1.2. Research Objectives and Issues

The primary objective of this research is to construct an efficient and accurate stock price prediction model to enhance the predictive capabilities of stock price trends, thereby providing more valuable decision support for investors and financial institutions. Current stock price prediction methods face several notable issues:

Limited adaptability: Many traditional models perform well under specific market conditions or for particular stocks, but their predictive accuracy drops significantly when market environments change or when applied to different stocks.
Insufficient capture of nonlinear relationships: Changes in stock prices often exhibit complex nonlinear relationships that linear models struggle to fully capture.
Limitations in feature extraction: Existing methods may not sufficiently mine potential valuable information during data processing and feature engineering, leading to incomplete and ineffective features input into the prediction models.

This study aims to address the following key issues: leveraging deep learning technologies, particularly by combining the strengths of convolutional neural networks (CNNs) and long short-term memory (LSTM) networks, to better capture the nonlinearities and long-term dependencies present in stock price data; and through innovative feature engineering methods, extracting richer and more representative features from raw stock data to improve the quality of inputs for the prediction models.

1.3. Research Methods

The following data, techniques, and algorithms were employed in this study:

Data: A large dataset of historical trading data covering multiple periods and industries was collected, including detailed information such as opening prices, closing prices, highest and lowest prices, and trading volumes.
Techniques: A combination of convolutional neural networks (CNNs) and long short-term memory (LSTM) networks was utilized, taking advantage of the strengths of CNNs in feature extraction and the capability of LSTMs to handle long-term dependencies in time series data.
Algorithms: Adaptive optimization algorithms, such as the Adam optimizer, were adopted to adjust the parameters of the model and minimize prediction errors.

2. Related Work

2.1. Traditional Stock Price Prediction Methods

Fundamental analysis evaluates a stock’s intrinsic value and predicts its price trend by analyzing the company’s financial condition, performance, and industry prospects.
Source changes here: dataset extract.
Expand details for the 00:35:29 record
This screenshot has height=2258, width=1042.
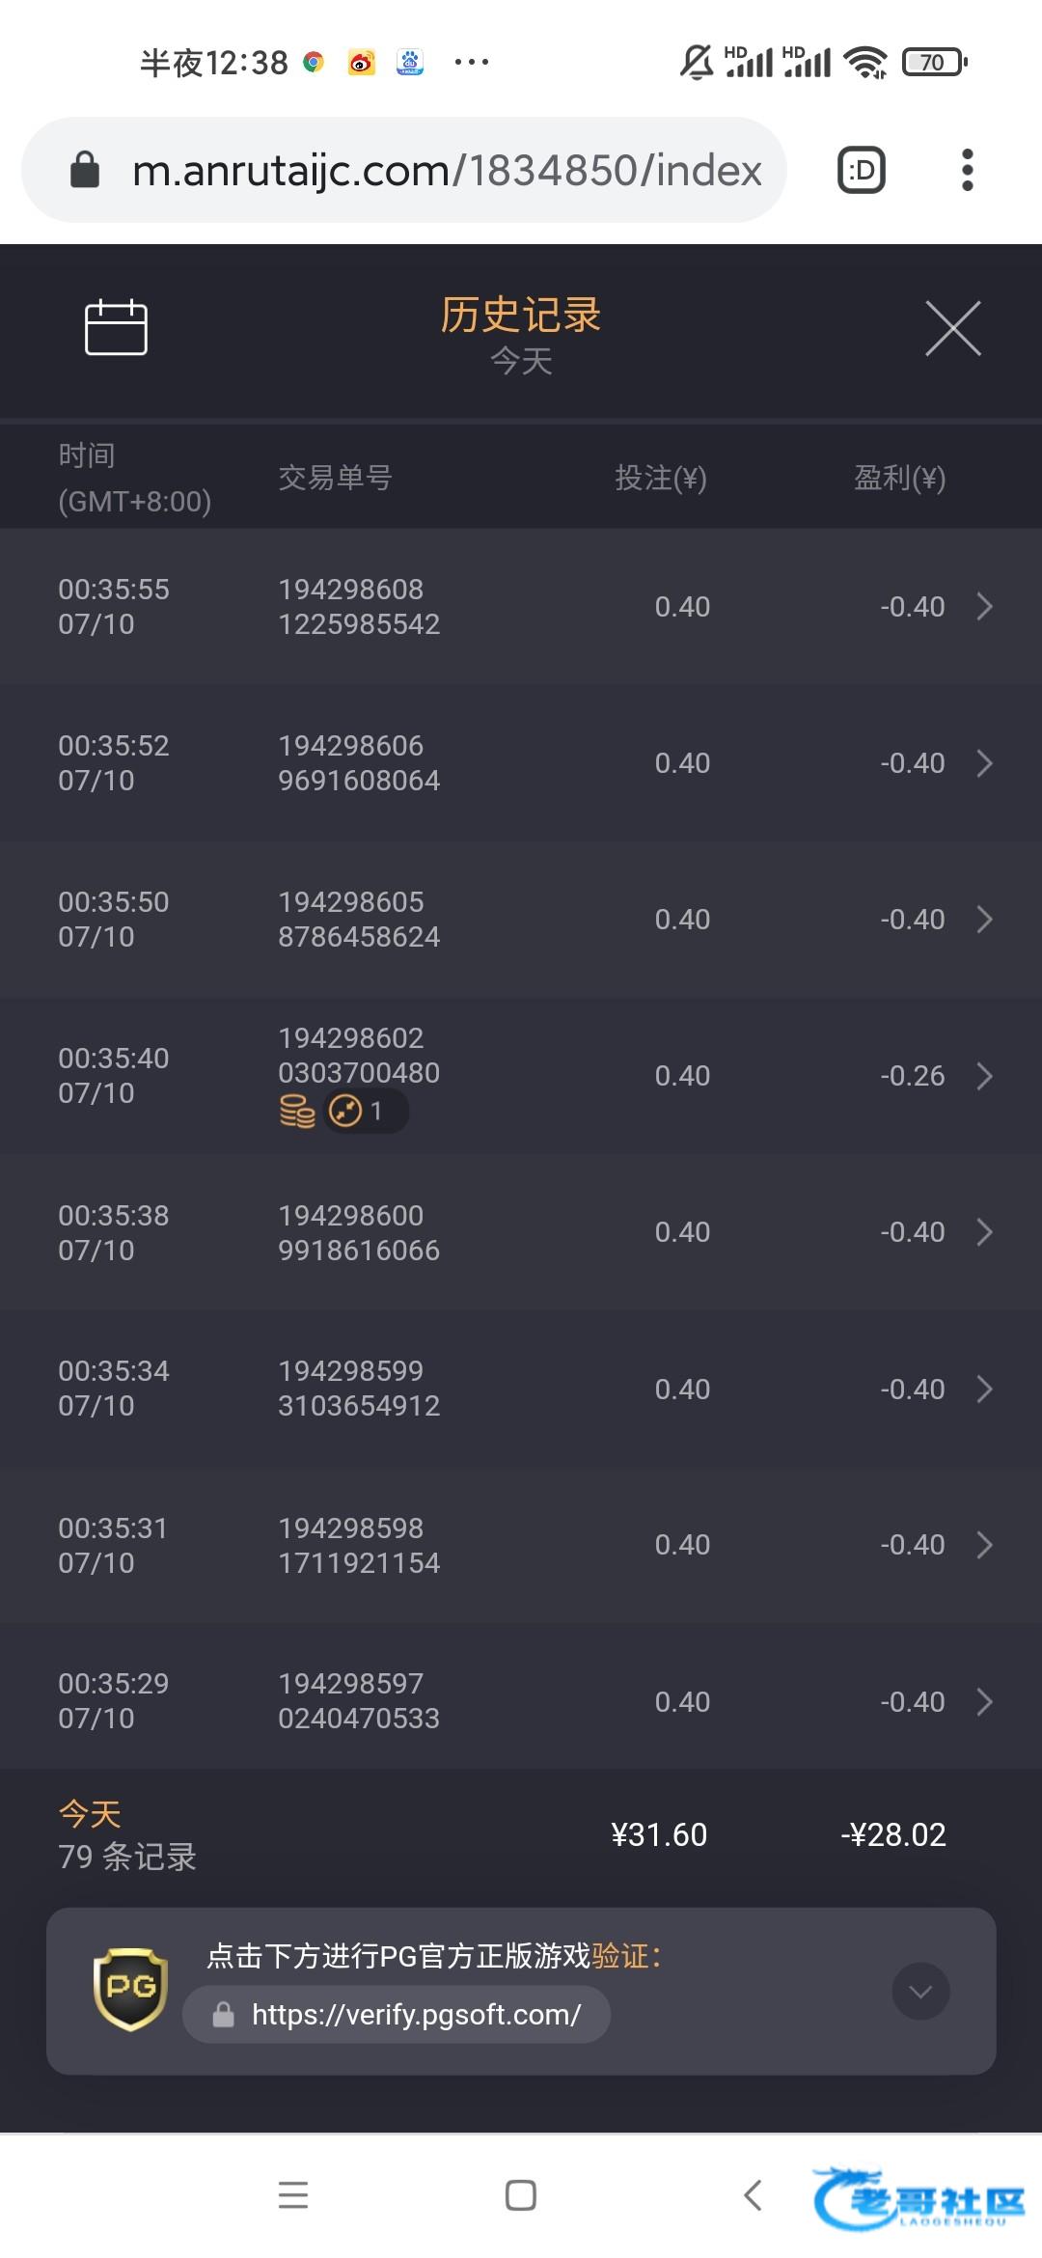point(984,1702)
This approach is grounded in value investing theory, positing that stock prices eventually reflect the true worth of a company. However, fundamental analysis has limitations. Firstly, obtaining accurate and comprehensive financial information is challenging, and the information may not be timely. Secondly, valuing a company involves many complex factors and assumptions, introducing subjectivity and uncertainty. Additionally, changes in the macroeconomic environment and industry competition are difficult to predict accurately, potentially impacting the company’s performance unexpectedly.
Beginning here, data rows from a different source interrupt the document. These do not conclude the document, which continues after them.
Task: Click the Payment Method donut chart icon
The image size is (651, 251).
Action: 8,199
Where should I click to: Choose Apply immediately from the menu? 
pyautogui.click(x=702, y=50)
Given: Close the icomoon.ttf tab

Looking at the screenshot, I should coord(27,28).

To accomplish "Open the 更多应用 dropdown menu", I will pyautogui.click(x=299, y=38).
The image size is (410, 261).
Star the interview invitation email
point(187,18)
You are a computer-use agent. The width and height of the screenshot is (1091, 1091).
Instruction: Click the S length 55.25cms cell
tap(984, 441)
Technical analysis focuses on studying historical stock price and volume data through charts and various technical indicators to identify patterns and trends, thereby predicting future prices. Common tools include moving averages, the relative strength index (RSI), and Bollinger Bands [2]. The rationale behind technical analysis is the assumption that market behavior encompasses all known information, implying that stock price movements already reflect all available information. Nonetheless, its limitations are evident. Technical analysis heavily relies on the repetition of historical data patterns, yet markets are dynamic, and past patterns may not recur. Furthermore, technical indicators tend to lag, often generating misleading signals. Moreover, technical analysis is insensitive to market disruptions and significant changes in fundamentals.
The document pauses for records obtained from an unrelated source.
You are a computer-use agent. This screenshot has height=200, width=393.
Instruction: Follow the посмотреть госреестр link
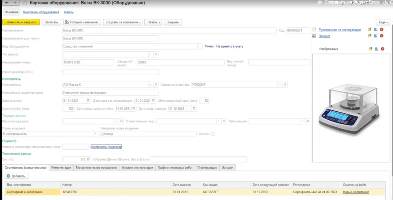click(x=106, y=147)
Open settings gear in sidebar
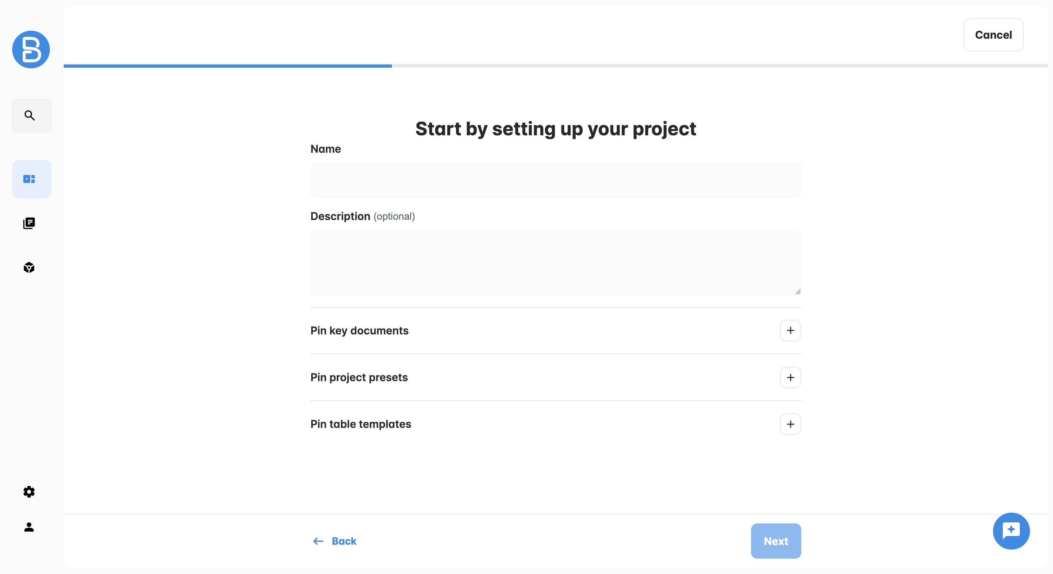Viewport: 1053px width, 574px height. [x=29, y=491]
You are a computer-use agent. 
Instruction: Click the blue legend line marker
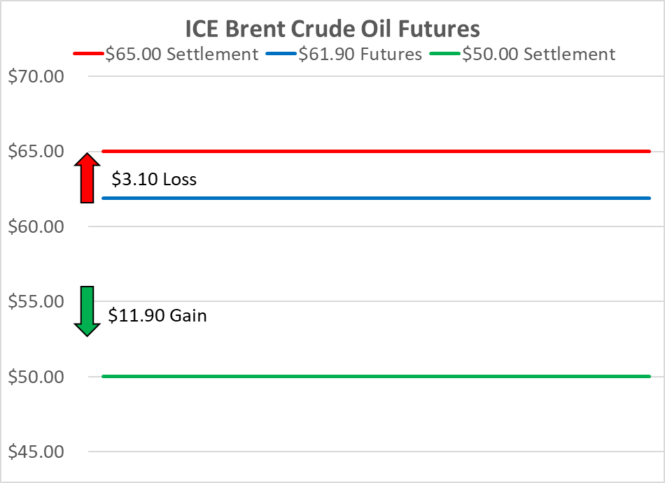click(281, 55)
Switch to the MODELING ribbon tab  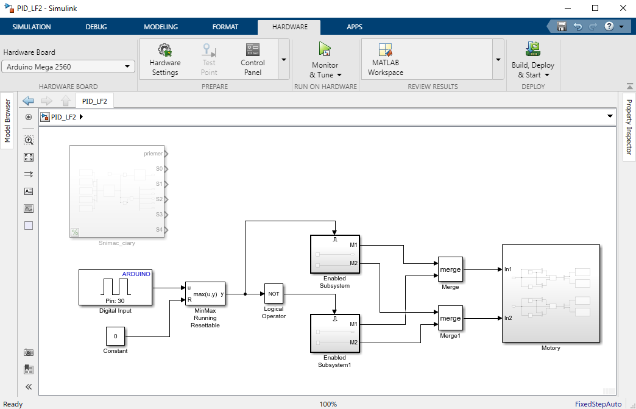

2.2. Application of Machine Learning in Stock Forecasting

Decision tree algorithms construct a tree-like structure to make decisions based on different feature values, classifying or regressing stock prices. In stock forecasting, decision trees can determine whether stock prices will rise or fall based on multiple features in historical data. They are advantageous for their interpretability, but they are prone to overfitting and have limited predictive power for complex stock market data with a single decision tree model.

SVM finds an optimal hyperplane to classify or regress data [3]. In stock forecasting, it maps stock data to high-dimensional space and identifies the optimal classification boundary to predict price movements. SVM excels in handling small sample sizes and high-dimensional data, but it is computationally intensive and sensitive to kernel function selection.

However, the effectiveness of these machine learning algorithms in stock forecasting is constrained by various factors. The nonlinearity and nonstationarity of stock markets limit the expressive power of linear models, and market noise and outliers can interfere with model learning and prediction.

2.3. Advances in Deep Learning for Financial Applications

CNNs demonstrate powerful feature extraction capabilities in stock forecasting. They can automatically extract local patterns and features from time series stock price data, such as short-term price fluctuation patterns. Some studies applying CNNs to stock price prediction have achieved better results than traditional methods [4]. However, CNNs are relatively weak at capturing long-term dependencies.

RNNs and their variant, LSTM networks, are adept at handling long-term dependencies in sequence data, making them suitable for predicting stock prices, which are time series data. LSTM introduces gating mechanisms to effectively address the vanishing and exploding gradient problems in RNNs [5], enabling better retention of long-term historical information. Studies show that LSTM-based models can capture long-term trends and cyclical changes in stock forecasting, improving predictive accuracy.

Despite significant progress in stock forecasting using deep learning, challenges remain. For example, training models requires substantial data and computational resources, and the models’ interpretability is poor, making it difficult to understand the decision-making process and predictive basis [6]. Additionally, deep learning models are sensitive to hyperparameter selection, requiring careful tuning.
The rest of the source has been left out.